The present access status and leasing system of CPW has created substantive problems for the fishers group as well as the whole community. Decrease of fish catch from open water was the most mentioned problem by the fishers. In the past, waterbodies were full of fish. However, availability of fish has declined in the recent time. Open access to the non-leased waterbodies was the main cause for dwindling fish stock and bio-diversity. Fishers always do not follow fishing regulation and indiscriminately harvest small fish and brood fish where they have full access.

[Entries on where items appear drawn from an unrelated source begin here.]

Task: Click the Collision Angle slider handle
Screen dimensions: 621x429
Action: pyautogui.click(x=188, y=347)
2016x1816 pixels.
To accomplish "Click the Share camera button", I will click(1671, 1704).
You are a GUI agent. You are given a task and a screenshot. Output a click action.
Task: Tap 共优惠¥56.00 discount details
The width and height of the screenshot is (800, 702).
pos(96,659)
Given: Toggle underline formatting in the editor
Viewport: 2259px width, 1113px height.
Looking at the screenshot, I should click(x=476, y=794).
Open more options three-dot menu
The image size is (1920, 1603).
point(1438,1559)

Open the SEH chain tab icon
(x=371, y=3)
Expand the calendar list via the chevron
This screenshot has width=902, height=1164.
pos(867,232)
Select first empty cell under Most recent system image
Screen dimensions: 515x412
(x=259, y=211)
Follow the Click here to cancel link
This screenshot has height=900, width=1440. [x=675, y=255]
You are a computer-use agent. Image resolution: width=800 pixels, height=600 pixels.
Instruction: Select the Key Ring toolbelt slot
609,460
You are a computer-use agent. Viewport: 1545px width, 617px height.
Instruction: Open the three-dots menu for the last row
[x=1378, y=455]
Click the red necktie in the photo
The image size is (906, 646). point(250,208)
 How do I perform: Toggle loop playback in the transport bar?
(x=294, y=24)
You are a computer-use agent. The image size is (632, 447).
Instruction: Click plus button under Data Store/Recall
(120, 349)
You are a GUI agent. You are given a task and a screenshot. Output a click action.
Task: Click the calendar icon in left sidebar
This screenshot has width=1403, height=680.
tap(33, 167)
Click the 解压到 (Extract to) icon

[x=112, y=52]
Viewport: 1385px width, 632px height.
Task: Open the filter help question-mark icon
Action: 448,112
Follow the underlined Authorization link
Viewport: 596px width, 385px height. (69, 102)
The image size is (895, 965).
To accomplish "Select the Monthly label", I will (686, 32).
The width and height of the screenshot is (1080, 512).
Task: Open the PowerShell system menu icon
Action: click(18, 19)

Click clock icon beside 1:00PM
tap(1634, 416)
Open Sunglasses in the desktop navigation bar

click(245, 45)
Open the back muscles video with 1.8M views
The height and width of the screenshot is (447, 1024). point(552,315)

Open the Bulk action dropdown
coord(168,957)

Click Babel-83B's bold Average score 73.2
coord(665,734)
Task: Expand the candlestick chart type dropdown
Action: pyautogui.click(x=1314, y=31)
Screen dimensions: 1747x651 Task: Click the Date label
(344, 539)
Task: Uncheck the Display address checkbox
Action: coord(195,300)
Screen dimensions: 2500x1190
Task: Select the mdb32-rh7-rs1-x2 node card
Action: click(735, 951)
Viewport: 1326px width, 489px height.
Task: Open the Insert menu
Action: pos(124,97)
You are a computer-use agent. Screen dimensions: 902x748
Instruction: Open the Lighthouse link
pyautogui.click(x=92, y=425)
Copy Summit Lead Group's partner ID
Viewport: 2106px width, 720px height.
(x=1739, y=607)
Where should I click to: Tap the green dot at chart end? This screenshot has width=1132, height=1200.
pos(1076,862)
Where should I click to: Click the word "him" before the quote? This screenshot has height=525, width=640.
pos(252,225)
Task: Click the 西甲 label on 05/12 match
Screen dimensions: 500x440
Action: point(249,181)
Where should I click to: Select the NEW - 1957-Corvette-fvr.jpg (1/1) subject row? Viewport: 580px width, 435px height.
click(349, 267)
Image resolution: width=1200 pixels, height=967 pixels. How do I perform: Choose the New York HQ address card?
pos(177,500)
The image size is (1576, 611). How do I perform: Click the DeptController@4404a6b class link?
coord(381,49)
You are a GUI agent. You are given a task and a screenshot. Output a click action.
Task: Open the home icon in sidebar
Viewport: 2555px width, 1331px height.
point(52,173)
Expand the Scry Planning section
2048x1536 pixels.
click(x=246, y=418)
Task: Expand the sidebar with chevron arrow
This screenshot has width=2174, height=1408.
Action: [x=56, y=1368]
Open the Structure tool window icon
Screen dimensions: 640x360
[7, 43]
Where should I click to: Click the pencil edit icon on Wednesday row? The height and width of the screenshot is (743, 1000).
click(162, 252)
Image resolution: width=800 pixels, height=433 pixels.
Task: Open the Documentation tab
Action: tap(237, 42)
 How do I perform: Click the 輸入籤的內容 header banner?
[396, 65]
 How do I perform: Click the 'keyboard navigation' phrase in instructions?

On the other hand, in case of lease out waterbodies the present Jolmohal Policy allows three years of lease period while the bureaucratic systems may take time and make the lease period even shorter. When a lessee takes lease of a waterbody for short time, he cannot contribute to improve the habitat and fish stock.
On the contrary, he exploits heavily by harvesting fry, brood fishes and draining up the fish pocket or shelter in dry season before ending his tenure. Khaled (1985) examined leasing methods of river fisheries and found that overexploitation of the fisheries is encouraged by the government through its existing leasing system.
Under this system leaseholders receive short-term leases with no guarantee that a lessee will be able to renew the lease of the same fishery in successive years. Barr and Dixon’s (2001) studied on the management of CPR in Bangladesh and revealed that a revenue oriented fisheries management system with short lease terms where lease values increase yearly with no consideration for the productivity of waterbodies encourages over fishing and destructive fishing. The lessees most often dewater waterbodies to maximize profit at the expense of the sustainability of fish biodiversity.
Similarly, the difficulty in establishing user rights when combined with the disincentive effect of short-term leases, further reduces the return from stocking or semi-intensive aquaculture in CPW. When lake fishing shifts from capture to semi-intensive (stocking, without fertilizer use) or intensive (stocking with fertilizer use) some infrastructures are needed. Landing platforms are needed with connections to the main roads connecting to the markets, to be able to carry at a reasonable cost the high volume of fish to the market. Govt.